Recommendations from the CDC and National Institutes of Health over time have been contradictory and confusing about isolating, gathering in public places, school quarantining and masking. In March 2022, the CDC stated that masking for most situations was optional. As a result, most people stopped masking, and the COVID-19 infection rates started to rise. In addition, anti-vaxers and COVID-19 conspiracy theorists confused and swayed the minds of millions of our citizens. National and individual health recommendations regarding COVID-19 have been taken out of the realms of medicine and science and made political.
We are as yet ignorant about this virus’s versatility, its range of symptomatology and its ability to linger as long COVID. Obtaining this knowledge will help us to be prepared for future viral battles that history tells us will surely come. Indeed, the MPXV virus, or mpox virus, is at the world’s threshold. We can be passive and rely on natural “herd immunity,” hoping that the virus will run out of susceptible hosts. This hope, however, depends on minimal viral mutations and/or mutations to a less virulent or nonhuman invasive form of the disease. Such a sequence of events eventually ended the Spanish flu of 1918-1920, but not until as many as 100 million were killed. COVID-19 is unlikely to take this course because of the rapidity of its mutations and reinfections with a variant. Up to now, the mutated variants seem to be more infectious but less virulent. We should ask, however, what if the next mutation contains a jump in virulence? Reliance on nature and chance should not be the only approaches of a scientifically prepared nation.
Can we do better? To do so, we must increase our understanding of the COVID-19 virus in order to defeat it. What antiviral weapons can we develop? First of all, we must create vaccines that will induce universal antibodies against current and future variants by targeting the very essence of our viral foe, not only its protein subunits. We were able to do this with smallpox and polio. However, it is much harder to eliminate SARS-CoV-2 because of its ephemeral nature. We must be nimble and able to develop effective antivirals that keep pace with mutational virus resistance by rapidly synthesizing new agents. These drugs must be used therapeutically at the first stage of infection, or prophylactically, with the option of taking a daily pill. And, we can all practice good hygiene, as well as masking, quarantining and isolating when appropriate.

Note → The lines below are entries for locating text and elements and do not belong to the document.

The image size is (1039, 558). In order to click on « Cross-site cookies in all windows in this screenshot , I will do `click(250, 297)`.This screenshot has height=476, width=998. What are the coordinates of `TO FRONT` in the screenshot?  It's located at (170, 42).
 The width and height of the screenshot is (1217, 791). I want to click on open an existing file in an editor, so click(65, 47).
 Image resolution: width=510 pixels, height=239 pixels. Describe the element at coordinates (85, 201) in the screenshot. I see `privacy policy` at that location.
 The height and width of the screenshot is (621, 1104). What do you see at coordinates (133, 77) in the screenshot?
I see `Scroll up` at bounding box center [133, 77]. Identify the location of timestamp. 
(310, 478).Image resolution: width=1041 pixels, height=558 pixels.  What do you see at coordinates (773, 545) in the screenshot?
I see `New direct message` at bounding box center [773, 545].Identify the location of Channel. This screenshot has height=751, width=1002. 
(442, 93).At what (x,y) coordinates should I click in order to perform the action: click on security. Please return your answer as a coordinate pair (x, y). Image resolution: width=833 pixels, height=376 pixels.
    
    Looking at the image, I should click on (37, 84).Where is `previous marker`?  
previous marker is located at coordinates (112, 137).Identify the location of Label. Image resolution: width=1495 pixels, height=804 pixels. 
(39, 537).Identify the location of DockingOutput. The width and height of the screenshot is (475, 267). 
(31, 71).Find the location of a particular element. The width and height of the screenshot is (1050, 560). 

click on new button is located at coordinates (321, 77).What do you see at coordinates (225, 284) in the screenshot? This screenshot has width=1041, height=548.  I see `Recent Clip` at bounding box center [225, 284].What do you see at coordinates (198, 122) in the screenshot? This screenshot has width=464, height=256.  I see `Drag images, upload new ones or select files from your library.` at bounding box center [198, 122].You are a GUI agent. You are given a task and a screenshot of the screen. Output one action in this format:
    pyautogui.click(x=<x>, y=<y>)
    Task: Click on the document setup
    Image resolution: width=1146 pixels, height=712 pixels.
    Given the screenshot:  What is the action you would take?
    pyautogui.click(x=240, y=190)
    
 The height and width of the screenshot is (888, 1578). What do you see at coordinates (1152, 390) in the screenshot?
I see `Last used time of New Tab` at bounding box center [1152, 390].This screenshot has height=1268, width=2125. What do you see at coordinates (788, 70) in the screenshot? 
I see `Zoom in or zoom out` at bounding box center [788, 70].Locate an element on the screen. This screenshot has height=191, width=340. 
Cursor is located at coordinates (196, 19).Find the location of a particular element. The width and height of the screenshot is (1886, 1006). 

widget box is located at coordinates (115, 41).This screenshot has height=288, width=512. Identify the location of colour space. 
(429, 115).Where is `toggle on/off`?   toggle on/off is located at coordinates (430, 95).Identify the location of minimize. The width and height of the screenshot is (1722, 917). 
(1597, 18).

Above all, nations and individuals should recognize the need for a rational, uniform, universally accepted healthcare policy. There are few citizens who do not agree to maintaining and funding a strong military to protect our freedoms from hostile invaders. If our citizens were taught to understand the issue, they would agree that combating invasions of viral hostiles is just as vital a national priority. Our professional healthcare community, using the weapons of science and the scientific method of proof of concept, needs to assume leadership in this effort.
Viruses may outnumber the stars but …
‘It is not in the stars to hold our destiny but in ourselves.’—Cassius in “Julius Caesar,” by William Shakespeare
Dr. Buchwald is professor emeritus of surgery and biomedical engineering, and the Owen H. and Sarah Davidson Wangensteen Chair in Experimental Surgery, at the University of Minnesota, in Minneapolis. His articles appear every other month.